◆ DIRECTIONS FOR THIS TASK ◆
Go to the line containing "Screen dimensions: 1024x576" in the records below and print it and every following line exactly, on through the line containing "The width and height of the screenshot is (1021, 669).", then stop.

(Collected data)
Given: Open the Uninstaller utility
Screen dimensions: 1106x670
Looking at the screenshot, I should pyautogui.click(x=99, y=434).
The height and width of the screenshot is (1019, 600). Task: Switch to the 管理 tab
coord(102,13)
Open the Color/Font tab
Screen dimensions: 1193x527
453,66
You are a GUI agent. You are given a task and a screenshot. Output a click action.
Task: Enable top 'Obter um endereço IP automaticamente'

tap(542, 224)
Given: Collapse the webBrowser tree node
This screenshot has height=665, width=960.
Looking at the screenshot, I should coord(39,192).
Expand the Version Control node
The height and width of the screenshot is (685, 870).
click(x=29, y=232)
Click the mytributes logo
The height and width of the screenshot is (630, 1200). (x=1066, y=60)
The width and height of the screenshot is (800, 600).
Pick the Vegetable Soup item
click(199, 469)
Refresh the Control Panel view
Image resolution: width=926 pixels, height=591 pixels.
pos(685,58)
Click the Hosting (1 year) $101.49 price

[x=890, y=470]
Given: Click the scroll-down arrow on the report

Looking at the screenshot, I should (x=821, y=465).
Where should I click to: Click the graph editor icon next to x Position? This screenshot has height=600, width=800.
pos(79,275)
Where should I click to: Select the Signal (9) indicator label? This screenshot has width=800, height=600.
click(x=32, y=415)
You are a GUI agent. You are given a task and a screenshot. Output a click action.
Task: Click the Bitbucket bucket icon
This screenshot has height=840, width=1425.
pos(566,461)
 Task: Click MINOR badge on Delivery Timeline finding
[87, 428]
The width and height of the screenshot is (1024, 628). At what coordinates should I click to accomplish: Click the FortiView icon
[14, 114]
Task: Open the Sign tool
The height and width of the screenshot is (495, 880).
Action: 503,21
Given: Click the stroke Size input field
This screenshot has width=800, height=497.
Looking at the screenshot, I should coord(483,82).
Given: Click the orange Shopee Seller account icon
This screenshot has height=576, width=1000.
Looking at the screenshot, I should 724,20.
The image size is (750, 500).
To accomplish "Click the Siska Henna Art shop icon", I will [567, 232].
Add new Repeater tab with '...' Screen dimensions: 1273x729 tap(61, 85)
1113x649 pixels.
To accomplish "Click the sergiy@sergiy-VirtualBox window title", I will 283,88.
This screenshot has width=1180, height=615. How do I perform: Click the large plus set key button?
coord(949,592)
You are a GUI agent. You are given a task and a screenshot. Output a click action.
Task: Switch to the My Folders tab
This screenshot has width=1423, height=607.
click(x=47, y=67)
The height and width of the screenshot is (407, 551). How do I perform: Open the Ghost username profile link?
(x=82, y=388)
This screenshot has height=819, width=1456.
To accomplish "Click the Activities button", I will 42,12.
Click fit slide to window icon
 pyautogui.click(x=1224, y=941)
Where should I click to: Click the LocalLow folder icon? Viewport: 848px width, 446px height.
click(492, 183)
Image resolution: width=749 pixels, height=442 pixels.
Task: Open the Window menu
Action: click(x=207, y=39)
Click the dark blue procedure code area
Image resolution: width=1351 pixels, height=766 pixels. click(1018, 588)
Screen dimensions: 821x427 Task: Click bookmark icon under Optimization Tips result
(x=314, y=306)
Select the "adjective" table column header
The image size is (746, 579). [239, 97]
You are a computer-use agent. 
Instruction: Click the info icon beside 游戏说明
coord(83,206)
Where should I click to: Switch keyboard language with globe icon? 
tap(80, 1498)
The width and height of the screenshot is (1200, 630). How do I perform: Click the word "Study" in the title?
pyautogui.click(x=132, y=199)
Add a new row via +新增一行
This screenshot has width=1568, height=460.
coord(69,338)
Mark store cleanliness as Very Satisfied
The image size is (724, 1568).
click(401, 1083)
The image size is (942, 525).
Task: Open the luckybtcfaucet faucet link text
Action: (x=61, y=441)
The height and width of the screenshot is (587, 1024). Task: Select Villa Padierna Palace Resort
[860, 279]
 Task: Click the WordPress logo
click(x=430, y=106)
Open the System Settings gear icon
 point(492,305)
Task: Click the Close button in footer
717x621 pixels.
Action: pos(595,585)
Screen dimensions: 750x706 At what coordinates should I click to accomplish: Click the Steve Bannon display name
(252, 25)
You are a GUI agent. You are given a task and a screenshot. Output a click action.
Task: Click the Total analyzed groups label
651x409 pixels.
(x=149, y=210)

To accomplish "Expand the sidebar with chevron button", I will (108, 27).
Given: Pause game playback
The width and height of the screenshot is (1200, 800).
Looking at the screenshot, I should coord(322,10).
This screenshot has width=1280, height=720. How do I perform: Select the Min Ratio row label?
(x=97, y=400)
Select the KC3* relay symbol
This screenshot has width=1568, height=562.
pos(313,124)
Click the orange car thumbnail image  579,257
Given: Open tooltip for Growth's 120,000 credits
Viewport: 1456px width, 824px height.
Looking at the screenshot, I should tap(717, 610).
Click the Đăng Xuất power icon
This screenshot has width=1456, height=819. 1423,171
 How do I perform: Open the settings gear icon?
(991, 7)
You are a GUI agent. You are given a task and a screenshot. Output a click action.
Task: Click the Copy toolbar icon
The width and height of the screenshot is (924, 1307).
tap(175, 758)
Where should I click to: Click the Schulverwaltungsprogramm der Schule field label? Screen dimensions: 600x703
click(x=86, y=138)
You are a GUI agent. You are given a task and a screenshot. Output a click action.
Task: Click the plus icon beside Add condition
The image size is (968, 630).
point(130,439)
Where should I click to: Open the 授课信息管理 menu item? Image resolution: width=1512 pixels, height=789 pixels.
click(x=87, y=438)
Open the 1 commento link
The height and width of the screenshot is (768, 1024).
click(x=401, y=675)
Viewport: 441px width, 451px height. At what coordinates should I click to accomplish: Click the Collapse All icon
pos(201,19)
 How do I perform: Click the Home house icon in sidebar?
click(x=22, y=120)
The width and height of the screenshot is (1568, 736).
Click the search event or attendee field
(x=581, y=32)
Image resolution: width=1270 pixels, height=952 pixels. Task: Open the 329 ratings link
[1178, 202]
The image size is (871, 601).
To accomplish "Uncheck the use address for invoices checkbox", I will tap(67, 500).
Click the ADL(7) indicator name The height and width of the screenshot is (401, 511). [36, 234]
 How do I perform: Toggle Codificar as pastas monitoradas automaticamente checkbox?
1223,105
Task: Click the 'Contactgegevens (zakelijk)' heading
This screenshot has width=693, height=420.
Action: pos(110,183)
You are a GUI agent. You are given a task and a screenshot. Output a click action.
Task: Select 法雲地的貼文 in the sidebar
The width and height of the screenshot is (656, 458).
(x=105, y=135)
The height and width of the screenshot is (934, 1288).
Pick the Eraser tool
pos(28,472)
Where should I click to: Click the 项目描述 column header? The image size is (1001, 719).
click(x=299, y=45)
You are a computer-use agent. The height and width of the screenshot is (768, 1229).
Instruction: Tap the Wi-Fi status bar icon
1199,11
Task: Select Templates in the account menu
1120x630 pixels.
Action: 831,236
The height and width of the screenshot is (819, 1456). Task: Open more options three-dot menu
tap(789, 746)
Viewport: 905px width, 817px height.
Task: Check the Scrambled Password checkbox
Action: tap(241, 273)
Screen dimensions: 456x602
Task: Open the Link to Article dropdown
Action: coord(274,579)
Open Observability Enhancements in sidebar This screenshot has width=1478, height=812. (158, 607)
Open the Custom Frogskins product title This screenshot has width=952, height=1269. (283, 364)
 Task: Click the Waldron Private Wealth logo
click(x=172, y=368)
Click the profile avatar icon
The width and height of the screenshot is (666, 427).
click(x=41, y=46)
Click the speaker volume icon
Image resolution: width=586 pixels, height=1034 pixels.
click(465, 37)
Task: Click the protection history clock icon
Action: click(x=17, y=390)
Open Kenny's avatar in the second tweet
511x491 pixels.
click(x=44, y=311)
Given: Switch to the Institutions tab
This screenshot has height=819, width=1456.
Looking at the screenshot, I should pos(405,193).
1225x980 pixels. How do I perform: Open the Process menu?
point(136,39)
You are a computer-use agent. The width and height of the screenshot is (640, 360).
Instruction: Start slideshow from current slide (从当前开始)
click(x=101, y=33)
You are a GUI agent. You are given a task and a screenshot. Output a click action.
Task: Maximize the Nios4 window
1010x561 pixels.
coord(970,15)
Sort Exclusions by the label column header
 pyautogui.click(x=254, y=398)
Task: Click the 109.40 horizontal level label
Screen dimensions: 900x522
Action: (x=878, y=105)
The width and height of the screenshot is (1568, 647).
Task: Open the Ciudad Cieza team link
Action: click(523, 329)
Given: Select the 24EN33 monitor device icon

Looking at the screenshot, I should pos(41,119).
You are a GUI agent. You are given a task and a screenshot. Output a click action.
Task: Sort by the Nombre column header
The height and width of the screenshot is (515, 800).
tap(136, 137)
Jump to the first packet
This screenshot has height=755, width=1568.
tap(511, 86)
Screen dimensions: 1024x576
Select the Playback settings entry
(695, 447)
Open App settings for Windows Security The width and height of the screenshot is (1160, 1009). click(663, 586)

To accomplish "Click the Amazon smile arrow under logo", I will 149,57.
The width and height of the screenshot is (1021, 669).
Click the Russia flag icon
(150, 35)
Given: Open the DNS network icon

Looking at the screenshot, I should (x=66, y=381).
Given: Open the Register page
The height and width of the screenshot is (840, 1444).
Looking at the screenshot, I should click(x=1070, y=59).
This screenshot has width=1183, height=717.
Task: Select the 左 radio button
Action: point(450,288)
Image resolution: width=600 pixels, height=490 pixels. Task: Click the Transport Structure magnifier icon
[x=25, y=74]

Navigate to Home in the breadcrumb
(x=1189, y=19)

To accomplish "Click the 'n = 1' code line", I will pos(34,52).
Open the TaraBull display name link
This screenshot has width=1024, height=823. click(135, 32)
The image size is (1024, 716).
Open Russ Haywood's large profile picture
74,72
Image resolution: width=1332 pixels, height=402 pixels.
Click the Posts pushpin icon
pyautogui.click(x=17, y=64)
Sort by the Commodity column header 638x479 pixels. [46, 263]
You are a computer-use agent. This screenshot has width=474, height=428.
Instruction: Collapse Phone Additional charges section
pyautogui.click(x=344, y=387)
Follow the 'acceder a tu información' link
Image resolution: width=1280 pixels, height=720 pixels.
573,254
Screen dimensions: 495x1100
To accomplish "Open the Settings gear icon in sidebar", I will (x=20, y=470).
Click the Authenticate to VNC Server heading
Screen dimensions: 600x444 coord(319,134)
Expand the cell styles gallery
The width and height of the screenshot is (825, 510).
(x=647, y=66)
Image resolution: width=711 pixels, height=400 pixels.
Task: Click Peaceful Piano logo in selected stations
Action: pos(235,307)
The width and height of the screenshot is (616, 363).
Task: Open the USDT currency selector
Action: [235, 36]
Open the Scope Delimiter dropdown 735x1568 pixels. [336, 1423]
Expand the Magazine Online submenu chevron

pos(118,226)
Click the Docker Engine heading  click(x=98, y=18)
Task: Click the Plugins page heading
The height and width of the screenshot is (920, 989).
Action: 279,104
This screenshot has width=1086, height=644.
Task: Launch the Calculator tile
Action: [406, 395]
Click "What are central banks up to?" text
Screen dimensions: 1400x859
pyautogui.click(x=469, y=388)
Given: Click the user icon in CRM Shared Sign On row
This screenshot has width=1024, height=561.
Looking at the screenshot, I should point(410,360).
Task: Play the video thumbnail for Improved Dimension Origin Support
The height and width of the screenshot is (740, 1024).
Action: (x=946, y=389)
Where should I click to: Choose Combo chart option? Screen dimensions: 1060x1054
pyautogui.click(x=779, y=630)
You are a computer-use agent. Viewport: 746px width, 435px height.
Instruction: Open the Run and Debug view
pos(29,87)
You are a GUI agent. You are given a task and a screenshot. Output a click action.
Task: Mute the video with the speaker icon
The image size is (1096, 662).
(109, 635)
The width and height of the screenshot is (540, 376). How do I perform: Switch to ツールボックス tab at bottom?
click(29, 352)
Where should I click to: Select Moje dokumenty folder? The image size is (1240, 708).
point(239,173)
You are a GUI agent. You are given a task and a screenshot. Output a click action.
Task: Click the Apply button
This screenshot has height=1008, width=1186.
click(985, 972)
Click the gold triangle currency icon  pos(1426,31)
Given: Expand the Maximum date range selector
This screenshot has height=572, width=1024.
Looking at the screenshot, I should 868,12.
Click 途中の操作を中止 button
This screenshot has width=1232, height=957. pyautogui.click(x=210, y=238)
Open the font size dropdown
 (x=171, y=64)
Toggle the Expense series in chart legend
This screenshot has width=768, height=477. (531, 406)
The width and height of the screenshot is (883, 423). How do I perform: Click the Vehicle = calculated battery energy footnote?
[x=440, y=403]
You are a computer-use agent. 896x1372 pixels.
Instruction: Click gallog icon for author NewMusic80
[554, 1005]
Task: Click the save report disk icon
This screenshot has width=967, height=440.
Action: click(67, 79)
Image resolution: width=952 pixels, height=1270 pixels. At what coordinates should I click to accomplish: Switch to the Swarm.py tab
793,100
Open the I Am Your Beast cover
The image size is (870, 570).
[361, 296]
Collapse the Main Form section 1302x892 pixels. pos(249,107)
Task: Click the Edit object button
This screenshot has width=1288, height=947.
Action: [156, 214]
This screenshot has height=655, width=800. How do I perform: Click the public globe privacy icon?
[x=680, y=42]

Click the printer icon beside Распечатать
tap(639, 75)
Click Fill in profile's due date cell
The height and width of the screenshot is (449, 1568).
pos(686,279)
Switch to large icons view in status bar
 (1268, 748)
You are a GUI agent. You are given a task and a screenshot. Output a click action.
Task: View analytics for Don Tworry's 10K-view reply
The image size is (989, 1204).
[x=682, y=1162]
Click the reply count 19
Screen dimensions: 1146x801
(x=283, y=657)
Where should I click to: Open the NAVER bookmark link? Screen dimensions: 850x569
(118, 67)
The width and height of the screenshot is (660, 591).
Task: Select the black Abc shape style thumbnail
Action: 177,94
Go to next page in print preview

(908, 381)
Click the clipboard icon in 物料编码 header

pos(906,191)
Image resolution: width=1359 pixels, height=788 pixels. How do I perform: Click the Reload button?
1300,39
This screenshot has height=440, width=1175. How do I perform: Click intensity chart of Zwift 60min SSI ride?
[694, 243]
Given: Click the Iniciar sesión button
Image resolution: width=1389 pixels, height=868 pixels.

◆ TASK ANSWER ◆
Screen dimensions: 1024x576
Select the Playback settings entry
(695, 447)
Open App settings for Windows Security The width and height of the screenshot is (1160, 1009). click(663, 586)

To accomplish "Click the Amazon smile arrow under logo", I will 149,57.
The width and height of the screenshot is (1021, 669).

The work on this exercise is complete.